From 2006-2012, McGovern was Senior Program Officer for Human Rights, HIV/AIDS, Gender Rights and Equality at the Ford Foundation.

Since 2020, McGovern is a member on the Council of Foreign Relations.

As of 2023, McGovern serves on the Lancet Commission on Adolescent Health and Wellbeing, the UCL-Lancet Commission on Migration and Health, and the UNAIDS Human Rights Reference Group. She currently serves on the UNFPA Global Advisory Council. She serves on the Board of the New York Civil Liberties Union (NYCLU).

In 2023, McGovern spearheaded the launch of the Byllye Avery Sexual and Reproductive Justice Endowed Professorship, the first endowed professorship in sexual and reproductive justice in the United States. In December 2023, the announcement of the professorship was launched with a panel discussion on the state of reproductive health moderated by Byllye Avery and Chelsea Clinton.

===Work at Columbia University Mailman School of Public Health===
McGovern has worked at Columbia University since the early 2000s.

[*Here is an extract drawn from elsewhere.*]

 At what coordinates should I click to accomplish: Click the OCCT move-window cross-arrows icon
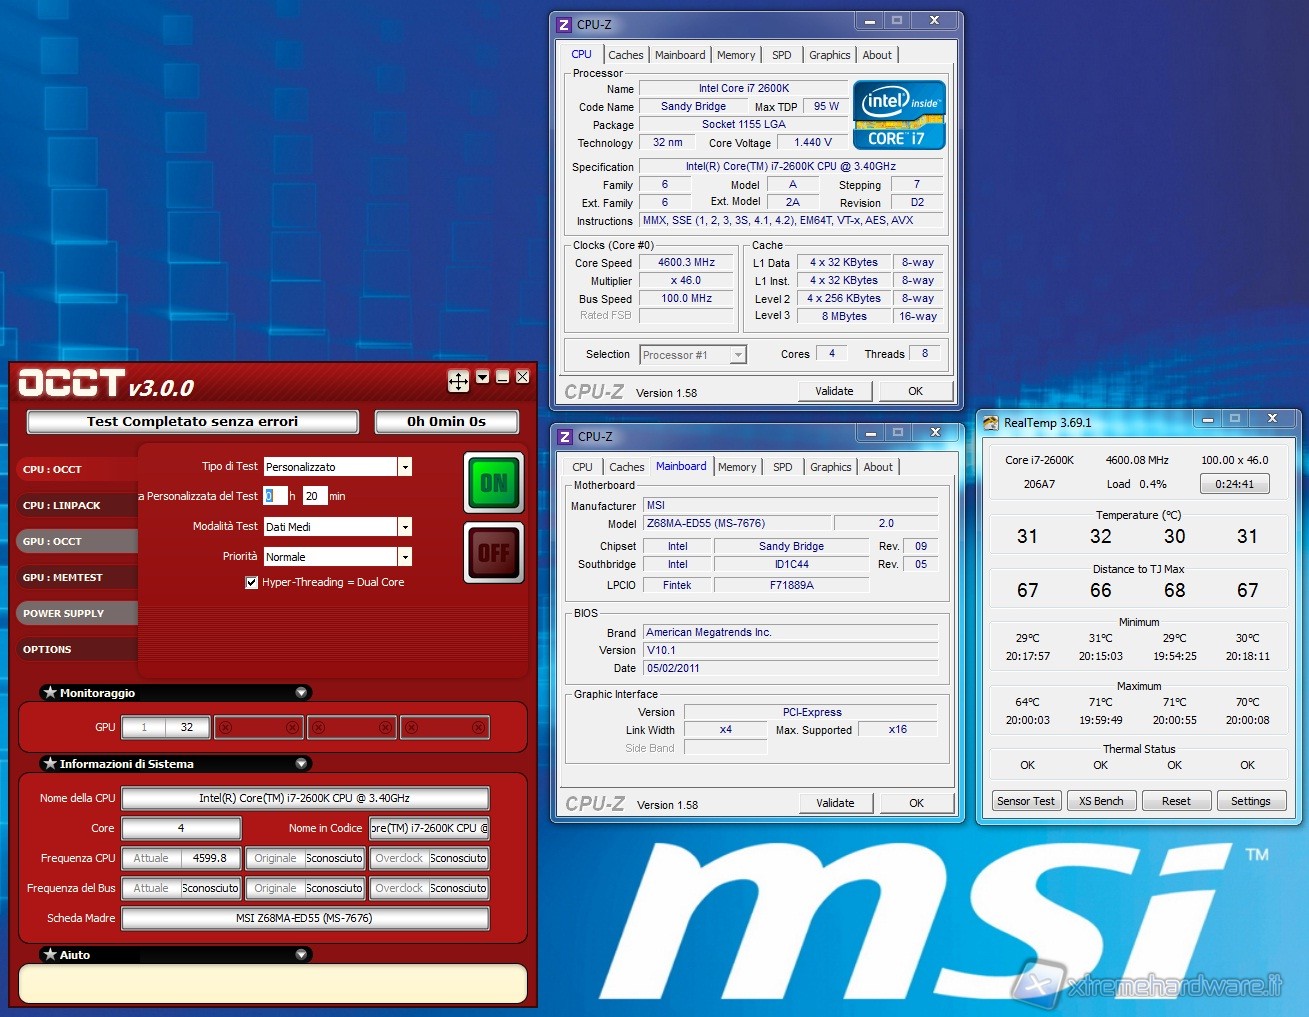tap(458, 381)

In 2004, she was an associate professor at the Mailman School of Public Health. In 2018, she began serving as director of the Heilbrunn Department of Population and Family Health's Program on Global Health Justice and Governance. In 2022, McGovern was the recipient of the Dean's Excellence in Leadership Award at the Columbia University Mailman School of Public Health. Until 2023, she was the Harriet and Robert H. Heilbrunn Professor and Chair of the department.

===HIV/AIDS work===
In 1989, McGovern founded the HIV Law Project and served as the Executive Director until 1999. While at the HIV Law Project, Terry McGovern litigated the groundbreaking case, S.P. v. Sullivan, which led to the Social Security Administration including HIV-related disability in their criteria. She also opposed a New York state law which mandates HIV testing on newborns, arguing that prenatal counseling would be more effective. She was appointed by President Bill Clinton to the National Task Force on AIDS Drug Development.

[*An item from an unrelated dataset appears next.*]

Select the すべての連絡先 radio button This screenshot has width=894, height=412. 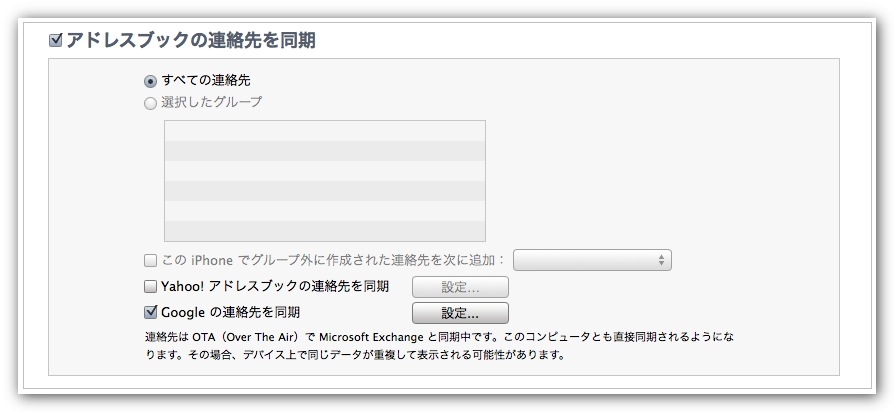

In 2017, she published an article with colleagues Johanna Fine, a human rights lawyer formerly with the Center for Reproductive Rights, Carolyn Crisp, and Emily Battistini, both Alumni from Columbia University's Mailman School of Public Health. The article demonstrated that Sustainable Development Goals have the potential to generate action and accountability to end the HIV epidemic among women and girls. In 2018, she published a study that examined the association between legal systems and health disparities in women and girls in Nigeria.

==9/11 activism==
McGovern's mother, Ann McGovern, was one of 175 Aon employees working in 2 World Trade Center who died during the September 11 attacks. McGovern's younger sister worked at the World Financial Center, and was safely evacuated. McGovern founded a group called 9/11 Families for Human Rights and was an advocate for accountability and transparency from the US Government in the September 11 Commission.

In 2007, a play she created based on interviews with family members of September 11 victims called "9/11: Voices Unheard," which was produced in collaboration with the Irondale Ensemble Project at the Theater for the New City. She later organized other 9/11 families to protest the “Muslim Ban” and has spoken out extensively in the exploitation of the September 11 attacks to justify xenophobia and discrimination.

==Publications==
- McGovern, Terry (2017). "As the HIV Epidemic among Young Women Grows, Can We Look to the SDGs to Reverse the Trend?"
- Mokdad A.H., Forouzanfar, M. H., and Daoud, F., [et al., including McGovern, T.] (2018). "Global burden of diseases, injuries, and risk factors for young people's health during 1990–2013: a systematic analysis for the Global Burden of Disease Study 2013"
- McGovern, Terry (2018). "Association between plural legal systems and sexual and reproductive health outcomes for women and girls in northern Nigeria: a regional and state-level ecological study from 1990 to 2013"
- Santelli, J. (2019). "Criminalising sexuality or preventing child marriage: legal interventions and girls' empowerment"

==Personal life==
McGovern came out to her family in her 20s as a lesbian.

McGovern is a Democrat, but has described her views as "not easily defined". She is Irish-American, with all of her great-grandparents having been born in Ireland.